Getting Started🔗
Installation🔗
For development with all testing and documentation tools:
git clone https://github.com/PermafrostDiscoveryGateway/water-timeseries-v2
cd water-timeseries-v2
pip install -e ".[dev]"
Or with uv:
git clone https://github.com/PermafrostDiscoveryGateway/water-timeseries-v2
cd water-timeseries-v2
uv sync
For installing just the runtime dependencies:
pip install .
Quick Example🔗
from water_timeseries.dataset import DWDataset
import xarray as xr
# Load your data
ds = xr.open_dataset("your_data.nc")
# Create a DWDataset instance
dataset = DWDataset(ds)
# Access normalized data
normalized_data = dataset.ds_normalized
# Access the preprocessed dataset
preprocessed_ds = dataset.ds
Downloading from Google Earth Engine🔗
The EarthEngineDownloader class allows you to download Dynamic World land cover data directly from Google Earth Engine.
Initialization🔗
import os
from loguru import logger
from water_timeseries.downloader import EarthEngineDownloader
# Set your EE project via environment variable
os.environ["EE_PROJECT"] = "your-project"

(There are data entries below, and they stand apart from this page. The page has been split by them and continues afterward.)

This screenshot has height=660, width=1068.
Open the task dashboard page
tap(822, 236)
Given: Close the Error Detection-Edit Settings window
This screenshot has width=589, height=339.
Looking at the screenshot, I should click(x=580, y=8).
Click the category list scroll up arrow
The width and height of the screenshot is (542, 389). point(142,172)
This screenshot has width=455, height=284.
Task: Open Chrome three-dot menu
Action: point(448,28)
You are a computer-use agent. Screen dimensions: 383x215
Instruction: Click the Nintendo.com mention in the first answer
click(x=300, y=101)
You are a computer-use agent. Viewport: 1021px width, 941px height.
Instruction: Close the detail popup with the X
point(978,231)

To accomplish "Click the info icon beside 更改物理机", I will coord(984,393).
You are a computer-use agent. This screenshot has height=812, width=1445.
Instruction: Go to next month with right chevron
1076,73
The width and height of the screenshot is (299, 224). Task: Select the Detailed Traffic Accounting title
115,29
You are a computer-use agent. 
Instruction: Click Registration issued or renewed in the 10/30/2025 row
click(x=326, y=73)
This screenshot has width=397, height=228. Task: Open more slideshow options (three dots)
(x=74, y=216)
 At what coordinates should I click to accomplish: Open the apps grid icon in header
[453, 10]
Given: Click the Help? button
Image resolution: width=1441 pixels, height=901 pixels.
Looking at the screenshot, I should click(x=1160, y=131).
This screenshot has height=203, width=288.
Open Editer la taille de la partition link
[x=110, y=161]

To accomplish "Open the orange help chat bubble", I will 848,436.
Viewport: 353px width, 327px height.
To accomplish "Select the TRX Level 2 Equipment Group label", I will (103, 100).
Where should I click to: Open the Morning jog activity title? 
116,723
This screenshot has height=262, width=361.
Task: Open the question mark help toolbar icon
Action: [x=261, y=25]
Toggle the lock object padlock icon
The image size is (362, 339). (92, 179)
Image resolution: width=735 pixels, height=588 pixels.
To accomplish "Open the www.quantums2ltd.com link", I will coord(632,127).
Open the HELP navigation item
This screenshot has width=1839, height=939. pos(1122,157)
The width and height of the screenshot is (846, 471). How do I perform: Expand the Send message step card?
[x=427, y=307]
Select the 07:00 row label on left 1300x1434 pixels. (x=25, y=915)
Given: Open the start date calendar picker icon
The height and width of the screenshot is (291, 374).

# Or pass directly as parameter
dl = EarthEngineDownloader(ee_project="your-project", ee_auth=True, logger=logger)
Download Parameters🔗
The download_dw_monthly() method supports the following parameters:
| Parameter | Type | Description | Default |
|---|---|---|---|
vector_dataset |
str/Path | Path to input vector dataset (Parquet format) | Required |
name_attribute |
str | Column name in vector dataset for grouping | Required |
years |
List[int] | Years to process | [2017-2025] |
months |
List[int] | Months to process (default: June-September) | [6,7,8,9] |
bbox_west/east/north/south |
float | Bounding box for spatial filtering | Global (-180 to 180, -90 to 90) |
id_list |
List[str] | Filter by specific IDs (from name_attribute column) | None (all) |
scale |
float | Pixel scale in meters | 10 |
max_total_requests |
int | Max requests per chunk (controls chunking) | 500 |
n_parallel |
int | Number of parallel workers (1 = sequential) | 1 |
no_download |
bool | If True, only log parameters without downloading | False |
save_to_file |
str | Path to save dataset (.zarr or .nc). Relative paths go to output dir | None |
Usage Examples🔗
Basic Download🔗
Download all features from the test dataset:
dl = EarthEngineDownloader(ee_project="your-project", ee_auth=True, logger=logger)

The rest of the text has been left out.